The effect of a nerve block in healthy individuals can be studied by a number of validated
measurement techniques. These techniques consist of mapping the affected anatomical area
with temperature discrimination test (cold sensation) by using alcohol soaked gauze and
pin-prick test by using a Von Frey filament, and of pain during tonic heat-stimulation of
the skin (VAS tonic heat stimulation). The distribution of the sensory block is thus
evaluated by high precision.
It is furthermore important to investigate whether the nerve blockade affects the femoral
nerve's motorial innervation by testing m.Quadriceps' motoric function.
Course of study:
1. Baseline values are measured.
2. An orthopedic surgeon draws two hypothetical incisional lines corresponding to the
posterior and to the anterior-lateral access to the hip joint on each leg of each
participant. The incisional lines will be drawn with UV paint only visible under UV
light. No other than the person drawing the lines and the participant will see where
the lines are drawn.
3. An ultrasound guided LFCN block is then applied by a doctor with extensive experience
in applying ultrasound guided blocks. Each trial participant will get two injection of
Ropivacaine 0.75%. 8 ml in one leg and 16 ml in the other leg. Neither trial
participants, doctors,investigator or outcome assessors will know which volume the
participant receives in which leg, that is the trial is blinded.

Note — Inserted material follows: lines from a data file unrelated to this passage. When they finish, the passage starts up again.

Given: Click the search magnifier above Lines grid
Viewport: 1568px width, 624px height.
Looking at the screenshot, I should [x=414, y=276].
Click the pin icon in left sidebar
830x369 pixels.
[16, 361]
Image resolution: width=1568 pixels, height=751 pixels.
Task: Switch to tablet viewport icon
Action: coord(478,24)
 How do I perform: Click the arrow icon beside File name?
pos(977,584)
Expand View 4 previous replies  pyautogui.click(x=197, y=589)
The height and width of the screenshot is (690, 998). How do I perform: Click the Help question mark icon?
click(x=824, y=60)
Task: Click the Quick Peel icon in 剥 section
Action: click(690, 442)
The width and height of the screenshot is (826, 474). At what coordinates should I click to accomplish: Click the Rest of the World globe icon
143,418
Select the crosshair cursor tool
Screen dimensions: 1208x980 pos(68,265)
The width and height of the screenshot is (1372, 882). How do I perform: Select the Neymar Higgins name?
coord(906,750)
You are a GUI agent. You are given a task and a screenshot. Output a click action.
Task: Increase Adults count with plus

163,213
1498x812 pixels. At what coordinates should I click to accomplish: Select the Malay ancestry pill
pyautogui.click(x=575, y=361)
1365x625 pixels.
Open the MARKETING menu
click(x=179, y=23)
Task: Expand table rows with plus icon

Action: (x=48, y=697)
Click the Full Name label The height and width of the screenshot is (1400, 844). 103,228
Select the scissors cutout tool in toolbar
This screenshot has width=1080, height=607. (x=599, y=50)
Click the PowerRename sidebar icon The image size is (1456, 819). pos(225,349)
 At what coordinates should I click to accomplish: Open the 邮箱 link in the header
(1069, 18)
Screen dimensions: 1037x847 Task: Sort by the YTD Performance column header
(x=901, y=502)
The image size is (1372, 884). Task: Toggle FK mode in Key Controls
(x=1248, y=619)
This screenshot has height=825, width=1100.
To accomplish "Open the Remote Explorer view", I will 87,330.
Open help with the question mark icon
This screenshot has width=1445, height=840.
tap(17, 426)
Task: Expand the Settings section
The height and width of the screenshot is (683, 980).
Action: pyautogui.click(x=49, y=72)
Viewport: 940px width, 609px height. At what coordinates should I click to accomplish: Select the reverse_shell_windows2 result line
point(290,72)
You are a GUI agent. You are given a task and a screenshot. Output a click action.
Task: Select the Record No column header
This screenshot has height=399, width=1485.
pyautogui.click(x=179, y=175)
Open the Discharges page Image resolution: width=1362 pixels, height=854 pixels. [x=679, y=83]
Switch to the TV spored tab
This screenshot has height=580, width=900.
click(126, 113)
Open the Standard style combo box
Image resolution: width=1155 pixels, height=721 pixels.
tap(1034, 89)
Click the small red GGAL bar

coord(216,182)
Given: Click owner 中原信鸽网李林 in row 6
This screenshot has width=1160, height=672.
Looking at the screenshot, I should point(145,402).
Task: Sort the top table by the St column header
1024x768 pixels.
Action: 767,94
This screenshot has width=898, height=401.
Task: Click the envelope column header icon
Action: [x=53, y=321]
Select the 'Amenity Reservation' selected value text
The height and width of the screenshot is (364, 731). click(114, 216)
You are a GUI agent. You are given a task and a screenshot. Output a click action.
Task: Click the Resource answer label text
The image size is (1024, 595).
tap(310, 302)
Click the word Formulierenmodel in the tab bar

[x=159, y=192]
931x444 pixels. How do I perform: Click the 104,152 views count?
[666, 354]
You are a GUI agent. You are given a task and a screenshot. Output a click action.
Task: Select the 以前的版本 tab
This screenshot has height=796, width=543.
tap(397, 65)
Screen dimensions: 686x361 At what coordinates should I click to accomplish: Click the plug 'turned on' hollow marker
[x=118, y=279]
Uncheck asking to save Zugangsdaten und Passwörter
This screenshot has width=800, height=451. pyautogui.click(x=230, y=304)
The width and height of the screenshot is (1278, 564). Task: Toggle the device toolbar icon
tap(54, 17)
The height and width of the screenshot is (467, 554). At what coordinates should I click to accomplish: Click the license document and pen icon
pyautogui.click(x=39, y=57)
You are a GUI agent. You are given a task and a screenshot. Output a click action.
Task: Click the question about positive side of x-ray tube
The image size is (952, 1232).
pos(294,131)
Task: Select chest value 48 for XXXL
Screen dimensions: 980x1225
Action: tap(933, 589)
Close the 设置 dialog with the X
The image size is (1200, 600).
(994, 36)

4. After the LFCN block is applied a line called "Line A" is drawn on each leg. Line A
goes from trochanter major to the femoral lateral epicondyle and is extended cranial. A
line 0A is drawn perpendicular on line A at the trochanter major point. 5 cm above line
0A, is line -1A drawn up to -3A, and 5 cm below line 0A is line 1A drawn, and so forth
to line 15A is reached.
5. One hour after the nerve block is applied to the right leg, the motorial and sensorial
tests will be carried out on each leg, and the outcome will be registered and
documented with photography. The test will be carried out on the right leg and then on
the left leg in following order:
- Maximum isometric voluntary contraction
- Temperature discrimination test (alcohol soaked gauze)
- Pin-prick (Von Frey filament)
- Photo documentation
- Drawing of the incisional lines under UV-light
- Photo documentation
- Measurement of the incisional lines
- Pain stimulation test. The subjects will be monitored with blood pressure, pulse
oximetry and ECG during the trial. The study extends for each participant from the
introductory conversation to all testing is complete.